### WHAT THIS TASK INVOLVES
The required output is the exact run of lines below that opens at the line with "Click the Create Property button" and closes at the line with "Click The Road".

═══ EXERCISE DATA ═══

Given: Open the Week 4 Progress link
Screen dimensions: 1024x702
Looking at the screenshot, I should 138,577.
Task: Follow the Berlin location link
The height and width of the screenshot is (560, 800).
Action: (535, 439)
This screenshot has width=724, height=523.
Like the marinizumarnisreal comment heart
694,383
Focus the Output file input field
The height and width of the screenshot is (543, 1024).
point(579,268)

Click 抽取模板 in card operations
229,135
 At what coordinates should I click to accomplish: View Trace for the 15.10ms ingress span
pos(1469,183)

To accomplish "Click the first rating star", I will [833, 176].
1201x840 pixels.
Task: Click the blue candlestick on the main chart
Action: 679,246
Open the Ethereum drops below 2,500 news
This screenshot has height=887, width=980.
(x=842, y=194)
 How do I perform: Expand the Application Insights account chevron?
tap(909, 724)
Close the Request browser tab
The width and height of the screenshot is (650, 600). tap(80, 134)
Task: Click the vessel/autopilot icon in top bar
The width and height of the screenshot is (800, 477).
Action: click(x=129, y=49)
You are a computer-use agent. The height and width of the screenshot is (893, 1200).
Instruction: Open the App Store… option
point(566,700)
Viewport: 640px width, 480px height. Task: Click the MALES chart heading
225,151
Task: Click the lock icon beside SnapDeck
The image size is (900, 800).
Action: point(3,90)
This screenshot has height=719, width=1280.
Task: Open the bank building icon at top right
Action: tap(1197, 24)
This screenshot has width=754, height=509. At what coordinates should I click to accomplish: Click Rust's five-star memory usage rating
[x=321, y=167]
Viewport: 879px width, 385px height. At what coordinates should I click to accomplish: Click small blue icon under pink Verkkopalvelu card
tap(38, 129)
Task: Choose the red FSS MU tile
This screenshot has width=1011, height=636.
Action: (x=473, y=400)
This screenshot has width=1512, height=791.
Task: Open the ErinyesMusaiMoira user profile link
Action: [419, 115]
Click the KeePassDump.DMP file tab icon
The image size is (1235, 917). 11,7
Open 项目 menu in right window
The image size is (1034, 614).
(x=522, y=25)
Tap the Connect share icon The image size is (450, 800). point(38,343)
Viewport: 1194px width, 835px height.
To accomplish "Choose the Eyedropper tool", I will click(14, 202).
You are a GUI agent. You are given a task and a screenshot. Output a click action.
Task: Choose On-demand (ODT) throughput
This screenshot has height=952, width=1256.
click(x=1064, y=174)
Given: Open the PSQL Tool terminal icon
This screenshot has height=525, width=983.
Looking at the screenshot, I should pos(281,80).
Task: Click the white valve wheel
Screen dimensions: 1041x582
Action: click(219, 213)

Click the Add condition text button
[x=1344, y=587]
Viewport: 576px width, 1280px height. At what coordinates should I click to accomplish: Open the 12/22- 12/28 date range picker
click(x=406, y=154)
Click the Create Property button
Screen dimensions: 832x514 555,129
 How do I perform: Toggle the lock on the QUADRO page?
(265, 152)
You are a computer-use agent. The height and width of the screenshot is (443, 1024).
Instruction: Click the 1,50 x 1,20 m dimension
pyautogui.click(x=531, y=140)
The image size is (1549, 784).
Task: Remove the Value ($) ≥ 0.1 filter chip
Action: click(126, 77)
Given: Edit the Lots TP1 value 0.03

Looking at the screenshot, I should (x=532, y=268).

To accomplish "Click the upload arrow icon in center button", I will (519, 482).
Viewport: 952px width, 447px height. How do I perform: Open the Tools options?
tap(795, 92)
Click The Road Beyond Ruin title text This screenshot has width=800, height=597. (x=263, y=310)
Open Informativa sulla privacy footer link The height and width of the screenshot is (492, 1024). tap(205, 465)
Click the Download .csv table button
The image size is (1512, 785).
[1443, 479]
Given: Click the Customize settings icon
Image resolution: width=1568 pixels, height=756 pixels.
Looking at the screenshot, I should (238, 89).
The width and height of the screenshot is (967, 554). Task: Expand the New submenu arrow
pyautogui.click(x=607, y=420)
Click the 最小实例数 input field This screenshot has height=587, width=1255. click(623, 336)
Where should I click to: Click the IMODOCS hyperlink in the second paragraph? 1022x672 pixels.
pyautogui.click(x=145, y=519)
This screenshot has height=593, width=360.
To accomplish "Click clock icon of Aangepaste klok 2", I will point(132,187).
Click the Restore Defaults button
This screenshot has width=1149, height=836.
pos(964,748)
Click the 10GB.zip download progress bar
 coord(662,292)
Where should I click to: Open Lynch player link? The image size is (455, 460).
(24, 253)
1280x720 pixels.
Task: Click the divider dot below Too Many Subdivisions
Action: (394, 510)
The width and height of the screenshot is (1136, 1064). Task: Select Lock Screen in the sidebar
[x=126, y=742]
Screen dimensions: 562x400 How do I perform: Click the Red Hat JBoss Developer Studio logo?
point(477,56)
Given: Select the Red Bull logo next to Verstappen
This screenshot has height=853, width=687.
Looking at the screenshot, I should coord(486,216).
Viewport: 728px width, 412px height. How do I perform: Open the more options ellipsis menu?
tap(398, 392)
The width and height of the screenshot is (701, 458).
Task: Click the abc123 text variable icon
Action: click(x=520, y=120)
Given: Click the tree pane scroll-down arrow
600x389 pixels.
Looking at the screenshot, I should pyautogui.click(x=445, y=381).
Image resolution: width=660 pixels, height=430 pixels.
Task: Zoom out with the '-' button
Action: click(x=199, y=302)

═══

### EXPECTED ANSWER
Click the Create Property button
Screen dimensions: 832x514 555,129
 How do I perform: Toggle the lock on the QUADRO page?
(265, 152)
You are a computer-use agent. The height and width of the screenshot is (443, 1024).
Instruction: Click the 1,50 x 1,20 m dimension
pyautogui.click(x=531, y=140)
The image size is (1549, 784).
Task: Remove the Value ($) ≥ 0.1 filter chip
Action: click(126, 77)
Given: Edit the Lots TP1 value 0.03

Looking at the screenshot, I should (x=532, y=268).

To accomplish "Click the upload arrow icon in center button", I will (519, 482).
Viewport: 952px width, 447px height. How do I perform: Open the Tools options?
tap(795, 92)
Click The Road Beyond Ruin title text This screenshot has width=800, height=597. (x=263, y=310)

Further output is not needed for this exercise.